▼

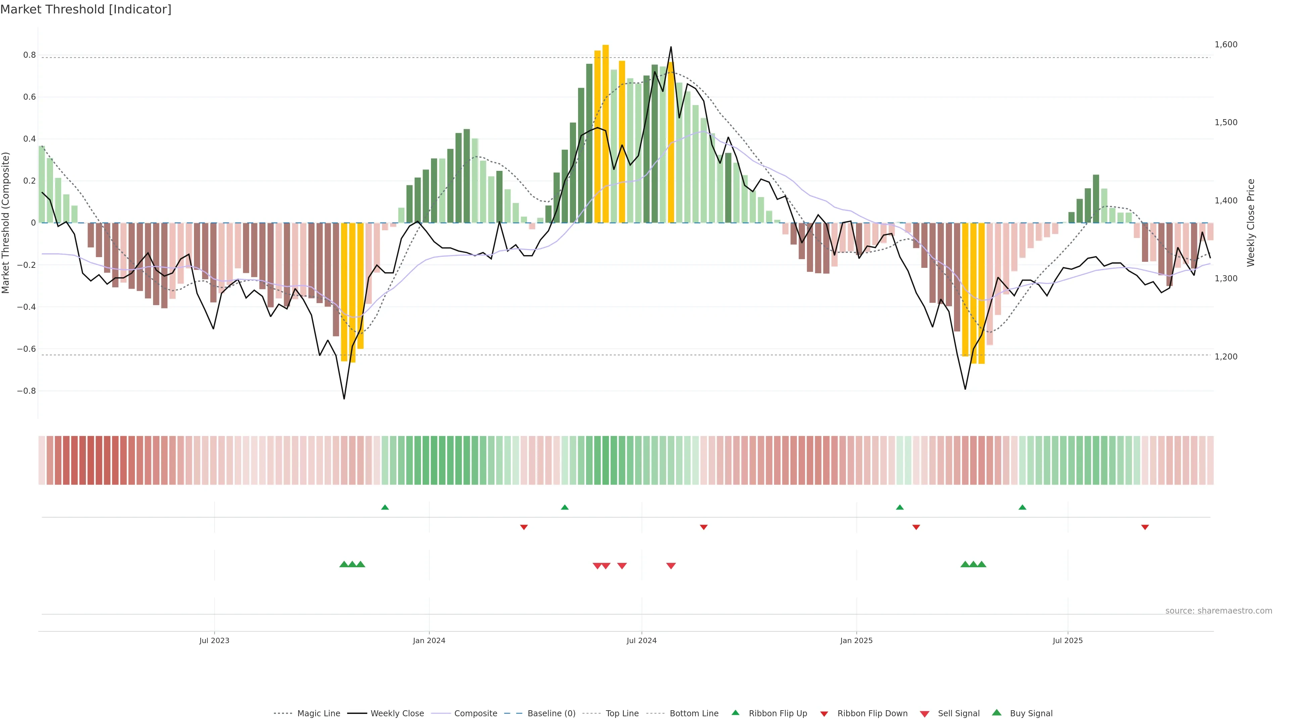This screenshot has width=1289, height=725.
Task: Click the first Ribbon Flip Up marker before Jan 2024
Action: (385, 507)
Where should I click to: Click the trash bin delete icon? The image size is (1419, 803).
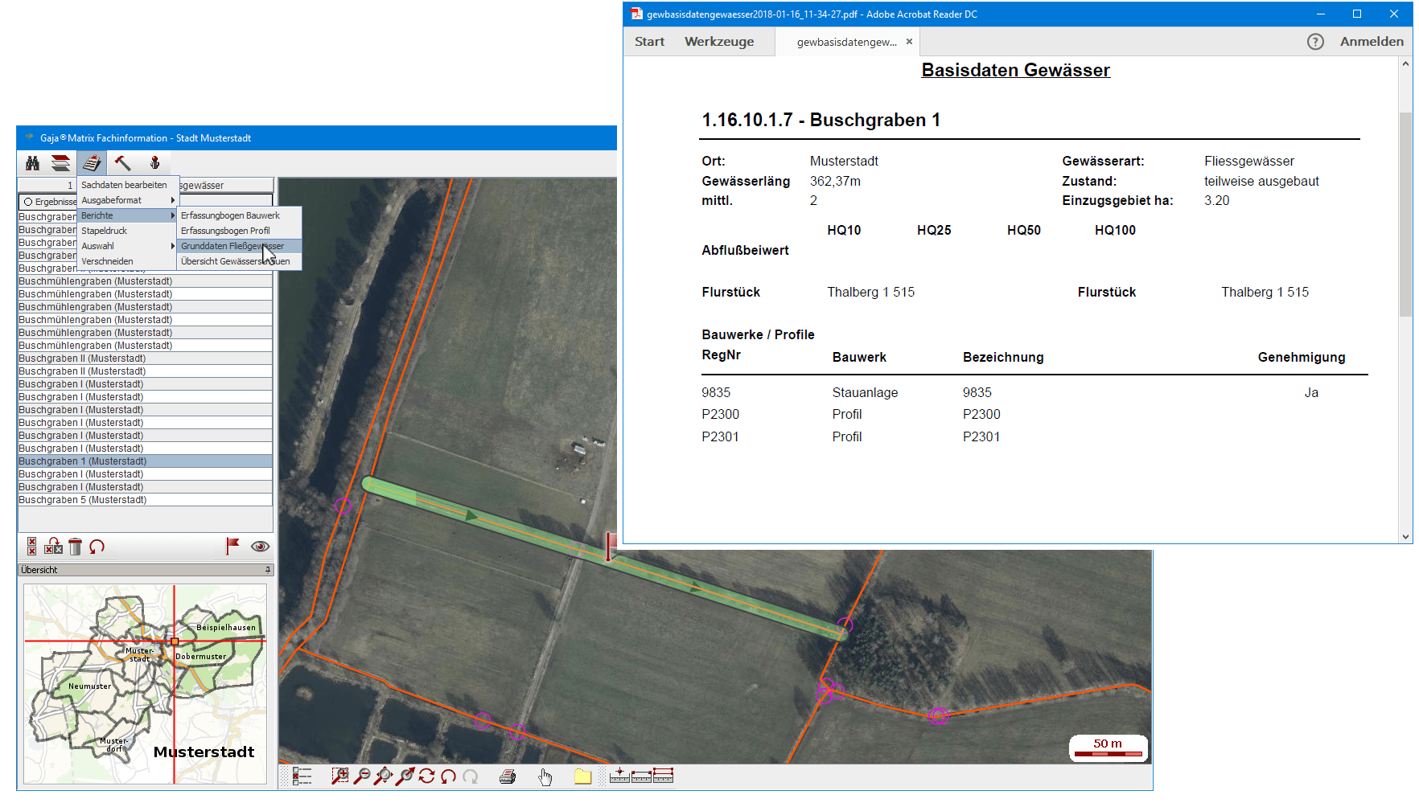coord(75,547)
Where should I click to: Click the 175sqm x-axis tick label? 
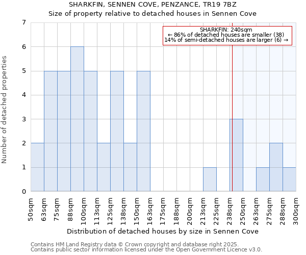pyautogui.click(x=163, y=209)
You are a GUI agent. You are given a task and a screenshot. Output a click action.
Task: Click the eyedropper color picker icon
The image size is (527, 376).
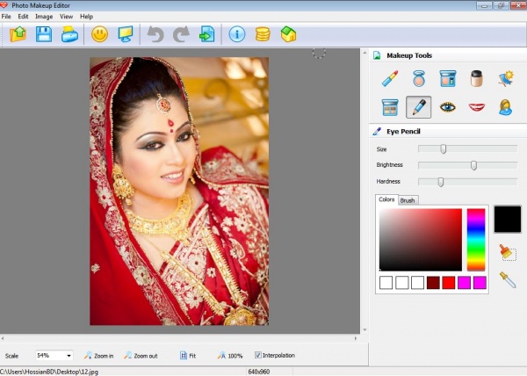point(507,279)
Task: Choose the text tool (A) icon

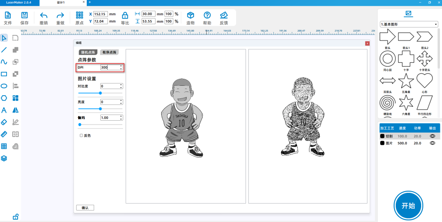Action: point(4,110)
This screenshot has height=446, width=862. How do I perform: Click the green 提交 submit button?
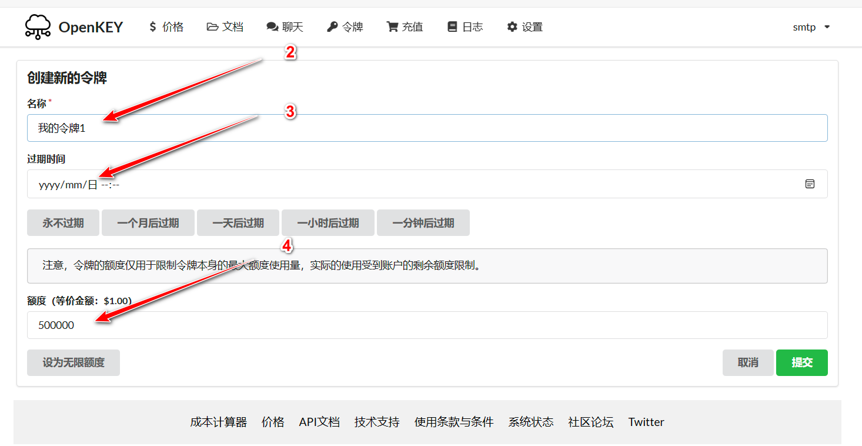[801, 362]
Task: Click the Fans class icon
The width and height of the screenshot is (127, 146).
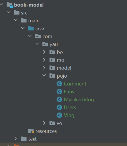Action: [x=59, y=92]
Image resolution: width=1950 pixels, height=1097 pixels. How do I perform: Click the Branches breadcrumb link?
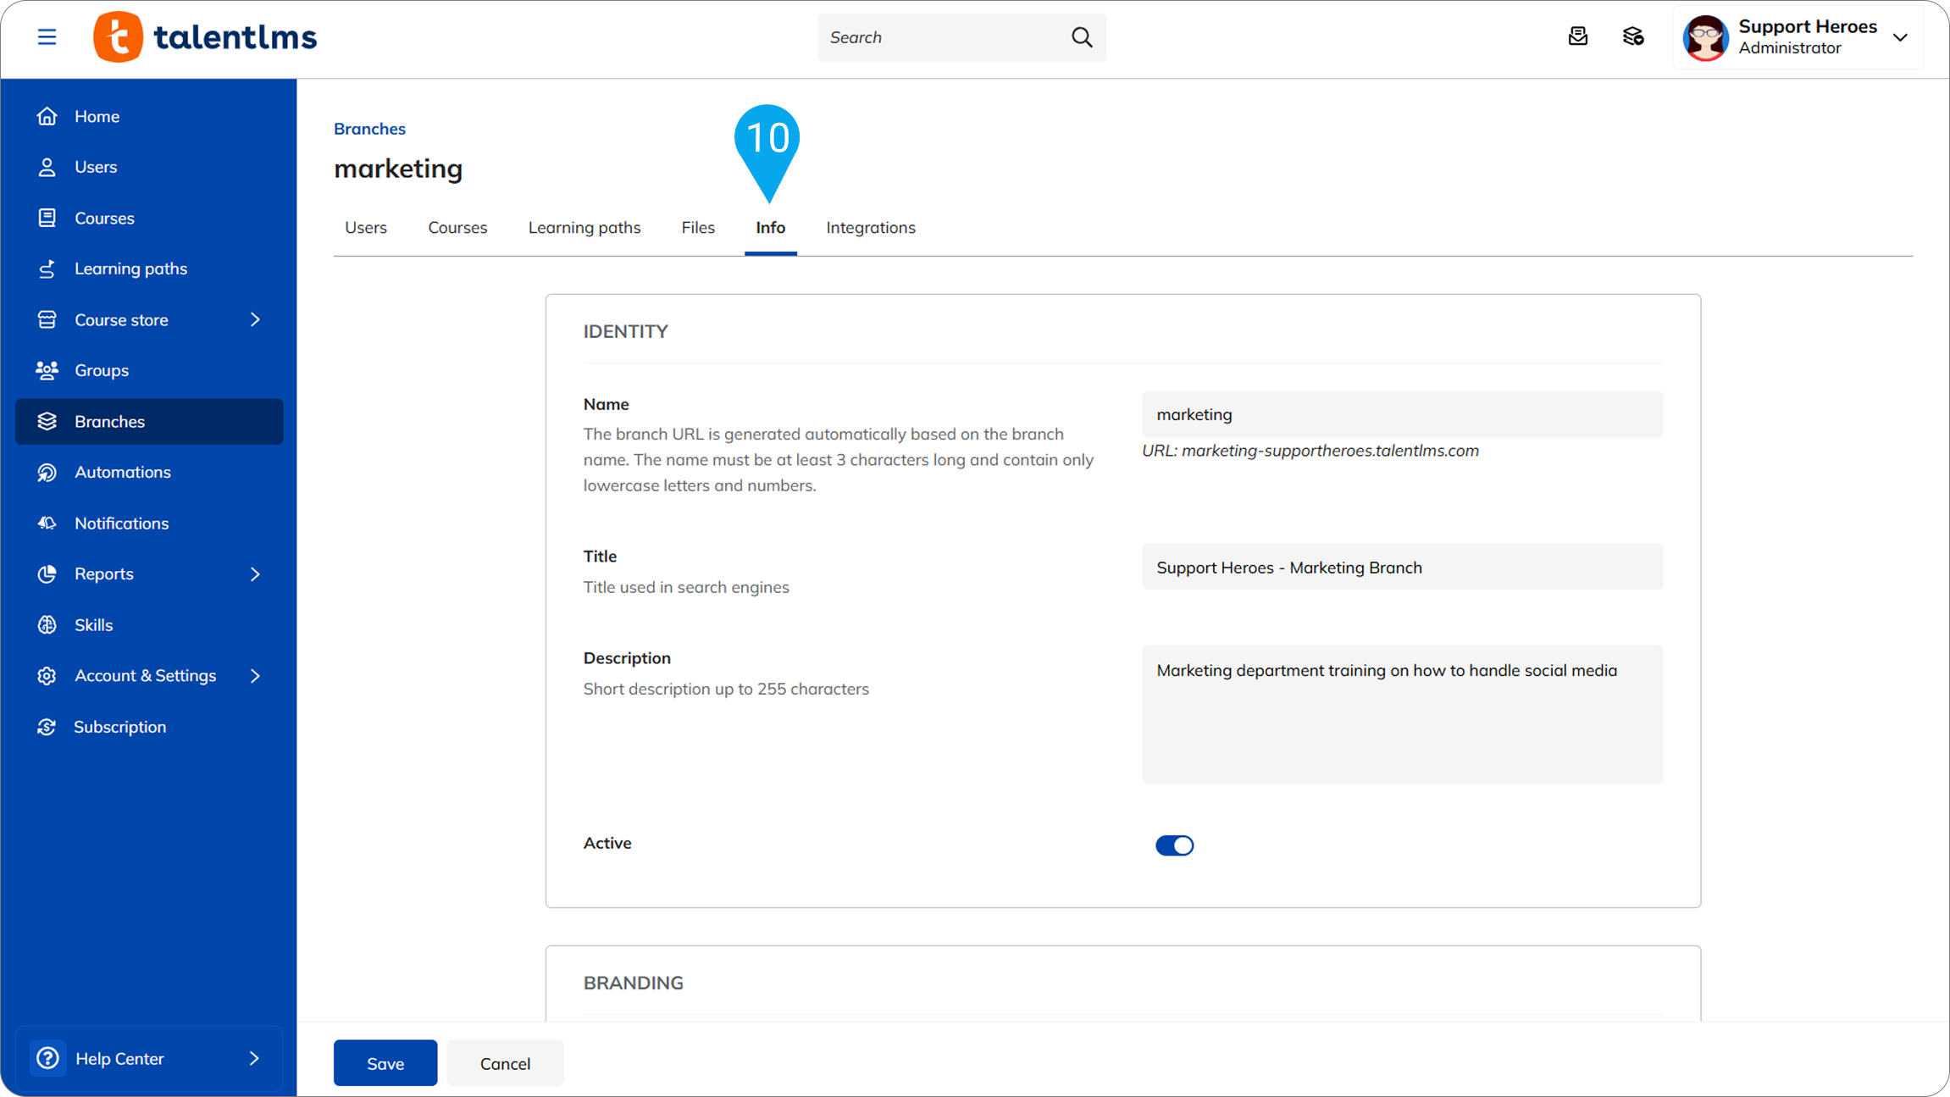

▲

Your objective> Copy all of the records above word for word, and please leave the pictures out of your answer.

Task response>
This screenshot has width=1289, height=725.
Task: Click the first Ribbon Flip Up marker before Jan 2024
Action: (385, 507)
Where should I click to: Click the trash bin delete icon? The image size is (1419, 803).
coord(75,547)
Where should I click to: Click the 175sqm x-axis tick label? 
pyautogui.click(x=163, y=209)
You are a GUI agent. You are given a task and a screenshot. Output a click action.
Task: Click the eyedropper color picker icon
The image size is (527, 376).
point(507,279)
Task: Choose the text tool (A) icon

Action: point(4,110)
This screenshot has height=446, width=862. How do I perform: Click the green 提交 submit button?
[801, 362]
Task: Click the Fans class icon
The width and height of the screenshot is (127, 146).
Action: [x=59, y=92]
Image resolution: width=1950 pixels, height=1097 pixels. How do I perform: Click the Branches breadcrumb link?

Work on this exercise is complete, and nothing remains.